Snowpark Migration Accelerator: Using SMA with Jupyter Notebooks¶
Can I use Python notebook (.ipynb files) in the tool?¶
Yes! Place your notebook files (.ipynb) in the source directory you select as input for the tool. The notebooks can be located in any subfolder within that directory. You can include both Python files (.py) and notebook files (.ipynb) in your source directory or its subfolders. The tool will process all compatible files regardless of their location in the directory structure.

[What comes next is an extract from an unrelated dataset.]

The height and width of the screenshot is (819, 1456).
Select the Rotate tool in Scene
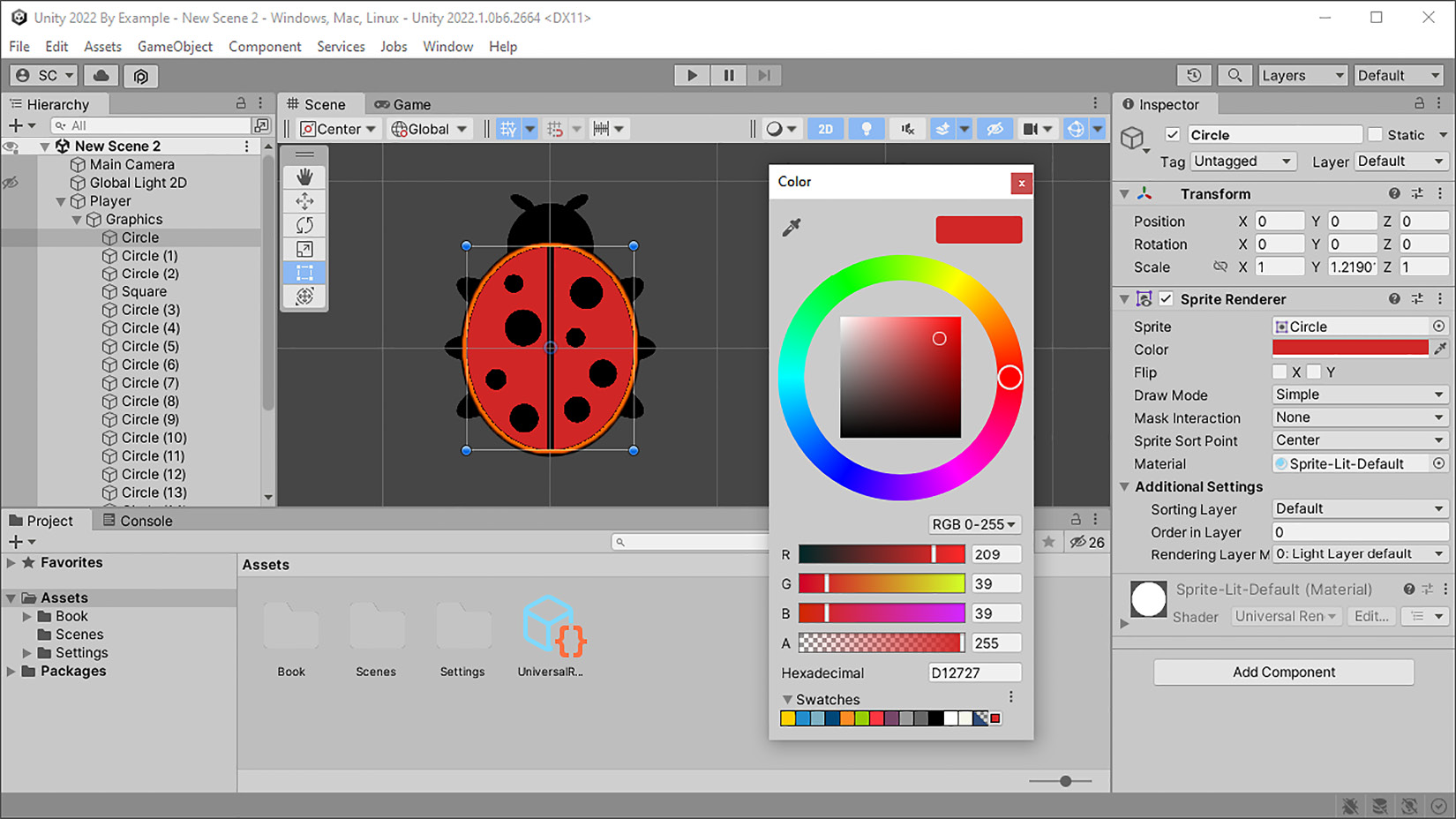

Converting notebook files (.ipynb) to Python (.py) files offers several advantages:
Better version control: Python files are easier to track changes and manage in version control systems like Git
Improved collaboration: Team members can review and edit code more efficiently in standard Python files
Easier automation: Python files can be directly executed in automated pipelines and scheduled jobs
Cleaner code organization: Python files encourage better code structure and modularity
Reduced file size: Python files are typically smaller than notebook files, which contain additional metadata
You have two options:
Keep your notebooks as they are if you plan to continue using them in notebook format. SMA can analyze and convert notebooks directly.
Extract the Python code into .py files if you want to move away from using notebooks. While this is possible through a workaround, it’s not necessary since SMA can process both notebooks and Python files.
To extract only the Python code from Jupyter notebook files, you can use the nbconvert utility. Here’s how:
Install the nbconvert package using one of these commands:
For Windows/Linux:
pip install nbconvert
For MacOS:
pip3 install nbconvert
orpython3 -m pip install nbconvert
Make a backup copy of your Jupyter notebook directory
Convert all Jupyter notebooks to Python scripts using the command line:
For Windows/Linux:
find /path/to/folder/with/notebooks -name '*.ipynb' | xargs python -m nbconvert --to script
For MacOS:
find /path/to/folder/with/notebooks -name '*.ipynb' | xargs python3 -m nbconvert --to script
This will create Python script files in the same directory as your notebooks.
Process the converted Python files by running SMA for Python on the output directory.